I’m not going for nice and stable. Not a huge new learning, but a good reminder.

When I was 26 I broke up with my long-term boyfriend. Till today, he was the kindest and smartest boyfriend I’ve ever had. He was funny, extremely caring, interested in the world, successful (while still having a life!), wanted children …. the perfect guy. We dated for almost 5 years. Until I felt that he was about to propose soon. He started talking more and more about the house we’d buy in Munich’s suburbs, or careers, family life etc. I saw my life flying by in front of my eyes. I wasn’t ready. Today, he has a wife, child and most likely the house in the suburb as well.

And me? Still not ready for that type of life. Any maybe never ready. It’s just the vision I have for myself. I want to settle, yes. But I’m not going for “too nice”, “too predicable”, “too stable”….dare I say “too boring”

Ivan was the definition of the above. Senior engineer at on of Germany’s largest companies – has been there for a decade and loves the stability. Divorced with 2 children, goes on vacation twice a year, has bought a house because that’s what you do, didn’t appreciate his ex-wife spending too much money.
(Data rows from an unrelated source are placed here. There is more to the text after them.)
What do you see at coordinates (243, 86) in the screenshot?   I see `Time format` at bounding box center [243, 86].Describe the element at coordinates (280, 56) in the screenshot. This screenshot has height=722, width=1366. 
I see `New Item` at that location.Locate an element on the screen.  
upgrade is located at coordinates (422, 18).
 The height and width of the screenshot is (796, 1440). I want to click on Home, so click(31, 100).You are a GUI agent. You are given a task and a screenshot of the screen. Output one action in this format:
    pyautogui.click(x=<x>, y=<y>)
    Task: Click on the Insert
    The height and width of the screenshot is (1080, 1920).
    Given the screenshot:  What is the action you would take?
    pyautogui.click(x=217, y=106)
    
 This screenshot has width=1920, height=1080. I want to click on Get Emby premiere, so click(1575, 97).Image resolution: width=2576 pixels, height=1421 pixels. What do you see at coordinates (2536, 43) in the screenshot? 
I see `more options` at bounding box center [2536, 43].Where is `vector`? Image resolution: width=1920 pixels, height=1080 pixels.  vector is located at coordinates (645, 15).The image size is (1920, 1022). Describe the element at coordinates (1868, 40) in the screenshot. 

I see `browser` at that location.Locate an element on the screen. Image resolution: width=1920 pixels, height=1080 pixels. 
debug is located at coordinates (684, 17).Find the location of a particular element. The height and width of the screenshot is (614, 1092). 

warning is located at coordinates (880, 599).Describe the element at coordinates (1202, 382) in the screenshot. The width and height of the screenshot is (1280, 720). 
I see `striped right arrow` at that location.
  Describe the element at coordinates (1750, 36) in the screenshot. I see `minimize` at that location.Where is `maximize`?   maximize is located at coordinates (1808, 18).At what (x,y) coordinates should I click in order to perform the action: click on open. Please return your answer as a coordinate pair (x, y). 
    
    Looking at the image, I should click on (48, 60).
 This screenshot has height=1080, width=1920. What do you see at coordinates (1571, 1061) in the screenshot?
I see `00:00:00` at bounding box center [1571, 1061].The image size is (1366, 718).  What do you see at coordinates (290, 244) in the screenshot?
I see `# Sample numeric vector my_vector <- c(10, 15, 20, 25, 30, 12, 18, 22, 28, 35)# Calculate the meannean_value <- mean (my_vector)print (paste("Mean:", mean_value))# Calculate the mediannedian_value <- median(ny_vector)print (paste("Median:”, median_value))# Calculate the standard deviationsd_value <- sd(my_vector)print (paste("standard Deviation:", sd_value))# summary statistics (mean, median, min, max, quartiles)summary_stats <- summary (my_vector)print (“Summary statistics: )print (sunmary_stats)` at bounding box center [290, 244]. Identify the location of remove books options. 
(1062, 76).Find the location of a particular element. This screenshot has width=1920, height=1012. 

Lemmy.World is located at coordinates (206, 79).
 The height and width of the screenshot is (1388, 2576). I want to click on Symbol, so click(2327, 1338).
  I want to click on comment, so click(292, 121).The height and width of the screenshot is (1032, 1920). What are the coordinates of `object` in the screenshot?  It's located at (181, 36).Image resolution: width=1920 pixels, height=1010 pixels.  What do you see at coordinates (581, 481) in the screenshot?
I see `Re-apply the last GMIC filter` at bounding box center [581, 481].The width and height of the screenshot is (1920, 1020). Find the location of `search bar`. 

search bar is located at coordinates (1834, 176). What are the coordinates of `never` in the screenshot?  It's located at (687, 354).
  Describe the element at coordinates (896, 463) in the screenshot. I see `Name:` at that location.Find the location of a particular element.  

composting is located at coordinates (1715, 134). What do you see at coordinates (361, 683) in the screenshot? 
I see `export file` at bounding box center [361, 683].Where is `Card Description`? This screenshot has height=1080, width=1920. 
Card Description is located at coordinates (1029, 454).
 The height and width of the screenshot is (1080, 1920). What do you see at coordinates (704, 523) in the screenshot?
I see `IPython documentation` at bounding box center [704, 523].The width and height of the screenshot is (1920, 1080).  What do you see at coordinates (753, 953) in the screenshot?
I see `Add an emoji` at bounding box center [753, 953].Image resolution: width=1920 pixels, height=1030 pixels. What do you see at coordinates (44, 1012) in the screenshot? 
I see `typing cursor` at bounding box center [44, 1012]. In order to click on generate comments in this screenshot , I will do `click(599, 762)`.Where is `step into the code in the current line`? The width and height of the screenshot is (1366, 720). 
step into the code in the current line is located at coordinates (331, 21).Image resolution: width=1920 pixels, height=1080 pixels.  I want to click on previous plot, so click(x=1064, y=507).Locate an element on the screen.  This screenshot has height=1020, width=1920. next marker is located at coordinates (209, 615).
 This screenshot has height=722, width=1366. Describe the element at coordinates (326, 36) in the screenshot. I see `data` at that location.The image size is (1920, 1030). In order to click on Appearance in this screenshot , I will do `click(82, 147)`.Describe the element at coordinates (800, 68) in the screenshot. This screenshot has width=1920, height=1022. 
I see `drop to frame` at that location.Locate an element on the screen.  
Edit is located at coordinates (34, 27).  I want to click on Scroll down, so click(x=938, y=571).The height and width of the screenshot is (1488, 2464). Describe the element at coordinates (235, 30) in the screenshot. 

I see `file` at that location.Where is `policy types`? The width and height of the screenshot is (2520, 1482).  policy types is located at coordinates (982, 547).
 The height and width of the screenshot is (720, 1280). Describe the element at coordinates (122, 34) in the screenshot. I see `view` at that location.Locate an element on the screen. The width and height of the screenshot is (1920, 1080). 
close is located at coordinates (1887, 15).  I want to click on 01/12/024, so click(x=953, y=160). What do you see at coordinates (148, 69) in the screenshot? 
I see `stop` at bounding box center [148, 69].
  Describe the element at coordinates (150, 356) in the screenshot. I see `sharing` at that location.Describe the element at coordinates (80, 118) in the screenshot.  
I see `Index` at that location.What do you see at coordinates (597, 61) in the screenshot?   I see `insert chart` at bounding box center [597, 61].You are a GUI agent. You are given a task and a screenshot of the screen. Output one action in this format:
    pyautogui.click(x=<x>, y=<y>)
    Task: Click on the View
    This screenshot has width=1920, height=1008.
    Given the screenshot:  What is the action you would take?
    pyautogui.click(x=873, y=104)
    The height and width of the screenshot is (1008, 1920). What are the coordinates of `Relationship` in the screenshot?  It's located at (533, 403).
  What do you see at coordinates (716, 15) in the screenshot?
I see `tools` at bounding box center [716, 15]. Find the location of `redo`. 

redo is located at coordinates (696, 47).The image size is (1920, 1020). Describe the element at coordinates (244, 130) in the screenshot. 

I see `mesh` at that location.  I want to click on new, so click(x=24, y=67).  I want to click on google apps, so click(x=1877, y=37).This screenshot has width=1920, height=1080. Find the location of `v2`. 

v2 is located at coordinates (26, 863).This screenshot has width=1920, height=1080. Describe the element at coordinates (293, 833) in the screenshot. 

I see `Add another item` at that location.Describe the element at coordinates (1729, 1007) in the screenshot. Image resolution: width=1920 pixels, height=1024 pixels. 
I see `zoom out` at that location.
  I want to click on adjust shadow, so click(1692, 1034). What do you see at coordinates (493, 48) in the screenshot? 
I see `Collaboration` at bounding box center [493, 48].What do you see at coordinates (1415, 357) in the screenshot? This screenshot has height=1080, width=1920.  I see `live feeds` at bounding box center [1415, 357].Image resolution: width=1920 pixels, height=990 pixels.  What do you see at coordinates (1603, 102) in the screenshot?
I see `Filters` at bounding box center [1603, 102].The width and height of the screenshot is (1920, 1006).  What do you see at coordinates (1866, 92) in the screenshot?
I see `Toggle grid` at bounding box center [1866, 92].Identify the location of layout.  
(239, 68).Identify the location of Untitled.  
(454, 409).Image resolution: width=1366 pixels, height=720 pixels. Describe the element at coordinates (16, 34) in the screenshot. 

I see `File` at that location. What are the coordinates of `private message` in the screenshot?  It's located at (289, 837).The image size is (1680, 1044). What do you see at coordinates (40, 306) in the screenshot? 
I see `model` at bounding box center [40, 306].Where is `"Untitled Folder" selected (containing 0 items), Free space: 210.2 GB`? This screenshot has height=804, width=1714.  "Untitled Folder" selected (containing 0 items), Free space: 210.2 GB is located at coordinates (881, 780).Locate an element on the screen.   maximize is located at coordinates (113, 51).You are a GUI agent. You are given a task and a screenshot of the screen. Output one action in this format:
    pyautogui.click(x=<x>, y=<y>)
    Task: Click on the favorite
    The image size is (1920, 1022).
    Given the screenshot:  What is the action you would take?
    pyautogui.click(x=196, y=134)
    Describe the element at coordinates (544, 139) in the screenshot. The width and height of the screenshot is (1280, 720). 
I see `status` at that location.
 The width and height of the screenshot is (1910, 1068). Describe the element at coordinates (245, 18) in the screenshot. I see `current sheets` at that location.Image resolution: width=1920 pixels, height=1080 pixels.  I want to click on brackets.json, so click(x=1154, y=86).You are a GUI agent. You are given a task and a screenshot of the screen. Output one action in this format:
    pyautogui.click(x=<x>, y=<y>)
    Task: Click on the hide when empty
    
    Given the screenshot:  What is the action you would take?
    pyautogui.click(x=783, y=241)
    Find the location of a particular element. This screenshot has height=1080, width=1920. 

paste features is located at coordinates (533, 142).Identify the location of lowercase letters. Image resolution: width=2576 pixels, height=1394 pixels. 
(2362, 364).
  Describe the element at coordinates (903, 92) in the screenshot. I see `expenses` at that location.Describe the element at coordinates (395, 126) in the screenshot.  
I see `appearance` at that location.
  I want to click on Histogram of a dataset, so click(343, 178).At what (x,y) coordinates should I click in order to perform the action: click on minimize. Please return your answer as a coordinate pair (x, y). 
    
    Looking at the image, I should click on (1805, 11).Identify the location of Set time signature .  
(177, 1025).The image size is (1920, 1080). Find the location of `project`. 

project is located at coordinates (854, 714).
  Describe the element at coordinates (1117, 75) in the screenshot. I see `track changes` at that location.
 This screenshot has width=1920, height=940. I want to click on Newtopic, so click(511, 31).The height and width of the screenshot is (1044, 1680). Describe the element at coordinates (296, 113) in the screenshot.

We met for après-work drinks. It was a very nice evening, but I played a role. I gave him the answers he wanted to hear because he was nice and I knew we wouldn’t see each other again. It was the easiest way out. I couldn’t help but wonder why I didn’t ask him more questions before meeting. What could I have asked that would have indicated him being “too stable” for me? Without filtering out people too quickly. Is it the dreams in life? The biggest rule he has ever broken? The risks he has taken? What he’s looking for in a woman? His biggest strengths? I’m not sure yet, but will explore further!